There is no organ as sensitive as the brain to changes in energetic metabolism. It consumes 20% of all the O2 when a person is at rest, and 25% of total body glucose utilization. This consumption is 10 times the rate of the rest of the body per gram of tissue. Taking into account a consumption of 2400 kcal/24 hours for a typical adult, it means 100 Kcal/hour or 116.38 J/s in terms of energy. 20% of 116.38 J/s is 23.3 J/s or Watts, if expressed in terms of power. Because most neuronal energy is generated by oxidative metabolism, neurons critically depend on mitochondrial function, which explains the interconnection between neuronal activity and mitochondrial metabolic activity, and oxygen supply. The latter explains why oxygen consumption in the brain is 160 mmol/100 g·min, and why it consumes glucose at a rate of 31 μmol/100 g·min.19 An estimated 1–4% of the oxygen taken into cells, however, is prematurely and incompletely reduced, giving rise to reactive oxygen species (ROS).17 A major source of oxidants, as a consequence of electron leakage, comes from mitochondria. In fact, mitochondrial dysfunction and associated oxidant stress have been linked to numerous complex diseases and aging. Oxidative stress produces membrane alterations particularly associated with lipid modifications.20
In damaged mitochondrial membranes, the leak of electrons becomes predictable, feeding back to produce ROS and oxidative stress. In fact, Aβ-induced oxidative stress provokes significant alterations in cholesterol and fatty acids (their composition, disposition, and distribution) in mitochondrial membranes, as observed in vivo.21 This is particularly significant because lipids may allow, facilitate, or even induce the amyloidogenic processing of the amyloid precursor protein. Oxidative stress is thus linked to cellular membrane dysfunction. This phenomenon is due to damage to membrane lipids, which are among the most vulnerable cellular components to oxidative stress. It is well known that the brain has the highest concentration of fatty acids of any organ. The lipid content in brain white matter may reach 66%, 40% in gray matter, and more than 80% in isolated myelin from white matter.22
By studying neurobehavioral deficits and brain oxidative stress induced by chronic low dose exposure of persistent organic pollutants mixture in adult female rat, Persistent organic pollutants (POPs) (long-lived organic compounds that are considered one of the major risks to ecosystem and human health) like endosulfan (2.6 μg/kg), chlorpyrifos (5.2 μg/kg), naphthalene (0.023 μg/kg) and benzopyrane (0.002 μg/kg) has been tested.
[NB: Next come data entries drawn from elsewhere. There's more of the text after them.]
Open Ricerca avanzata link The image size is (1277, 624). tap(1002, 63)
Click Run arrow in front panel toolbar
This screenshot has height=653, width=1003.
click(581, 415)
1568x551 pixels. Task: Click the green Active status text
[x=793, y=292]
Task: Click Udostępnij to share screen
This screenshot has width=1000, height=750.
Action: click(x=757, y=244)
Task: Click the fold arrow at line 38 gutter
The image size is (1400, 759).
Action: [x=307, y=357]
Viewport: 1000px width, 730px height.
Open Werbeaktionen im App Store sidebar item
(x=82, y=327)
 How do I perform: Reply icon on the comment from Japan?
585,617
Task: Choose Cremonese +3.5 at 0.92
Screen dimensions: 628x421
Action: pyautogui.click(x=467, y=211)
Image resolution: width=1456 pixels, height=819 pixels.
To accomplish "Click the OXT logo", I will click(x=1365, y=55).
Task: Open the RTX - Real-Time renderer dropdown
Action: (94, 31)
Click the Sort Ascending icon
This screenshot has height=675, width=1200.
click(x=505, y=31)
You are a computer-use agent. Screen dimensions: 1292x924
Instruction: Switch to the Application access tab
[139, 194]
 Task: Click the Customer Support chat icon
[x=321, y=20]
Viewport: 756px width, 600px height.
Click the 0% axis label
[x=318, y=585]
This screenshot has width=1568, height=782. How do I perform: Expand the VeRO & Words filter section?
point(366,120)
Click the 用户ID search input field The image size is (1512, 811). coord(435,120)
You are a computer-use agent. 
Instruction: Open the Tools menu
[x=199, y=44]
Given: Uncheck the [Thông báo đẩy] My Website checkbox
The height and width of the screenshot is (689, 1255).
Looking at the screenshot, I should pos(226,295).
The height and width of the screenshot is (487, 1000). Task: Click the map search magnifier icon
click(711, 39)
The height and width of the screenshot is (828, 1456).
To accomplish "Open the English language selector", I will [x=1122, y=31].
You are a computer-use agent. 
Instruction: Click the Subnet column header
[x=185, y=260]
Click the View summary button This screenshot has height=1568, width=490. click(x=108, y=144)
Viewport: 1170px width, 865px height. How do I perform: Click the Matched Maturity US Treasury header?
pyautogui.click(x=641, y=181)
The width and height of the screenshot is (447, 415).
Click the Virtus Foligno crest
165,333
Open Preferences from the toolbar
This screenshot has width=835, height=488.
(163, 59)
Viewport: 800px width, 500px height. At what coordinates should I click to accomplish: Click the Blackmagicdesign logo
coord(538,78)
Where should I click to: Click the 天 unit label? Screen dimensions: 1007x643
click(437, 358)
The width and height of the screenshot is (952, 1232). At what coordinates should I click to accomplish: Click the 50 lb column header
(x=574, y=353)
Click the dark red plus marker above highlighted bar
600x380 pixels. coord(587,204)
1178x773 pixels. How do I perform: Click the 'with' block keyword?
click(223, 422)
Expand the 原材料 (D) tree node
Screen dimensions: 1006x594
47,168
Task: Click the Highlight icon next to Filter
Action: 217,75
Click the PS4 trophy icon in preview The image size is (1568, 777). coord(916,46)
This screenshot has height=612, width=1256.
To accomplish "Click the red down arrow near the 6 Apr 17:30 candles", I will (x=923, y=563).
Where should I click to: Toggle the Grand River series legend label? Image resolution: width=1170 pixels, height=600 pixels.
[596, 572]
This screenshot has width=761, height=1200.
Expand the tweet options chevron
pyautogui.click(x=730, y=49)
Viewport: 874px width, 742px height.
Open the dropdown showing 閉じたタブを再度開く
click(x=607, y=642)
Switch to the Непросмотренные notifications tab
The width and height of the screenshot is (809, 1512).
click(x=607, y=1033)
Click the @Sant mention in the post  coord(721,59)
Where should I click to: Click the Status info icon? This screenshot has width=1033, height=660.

Exposed rats have shown a disturbance of memory and a decrease in learning ability concluded by Morris water maze and the open field tests results and anxiolytic behaviour in the test of light/dark box compared to control. Concerning brain redox homeostasis, exposed rats have shown an increased malondialdehyde (MDA) amount and an alteration in glutathione (GSH) levels in both the brain mitochondria and cytosolic fractions of the cerebellum, striatum and hippocampus. These effects were accompanied by a decrease in levels of cytosolic glutathione S-transferase (GST) and a highly significant increase in superoxide dismutase (SOD) and catalase (CAT) activities in both cytosolic and mitochondrial fractions. The current study suggests that environmental exposure to daily even low doses of POPs mixtures through diet induces oxidative stress status in the brain and especially in the mitochondria with important cognitive and locomotor behaviour variations in the rats.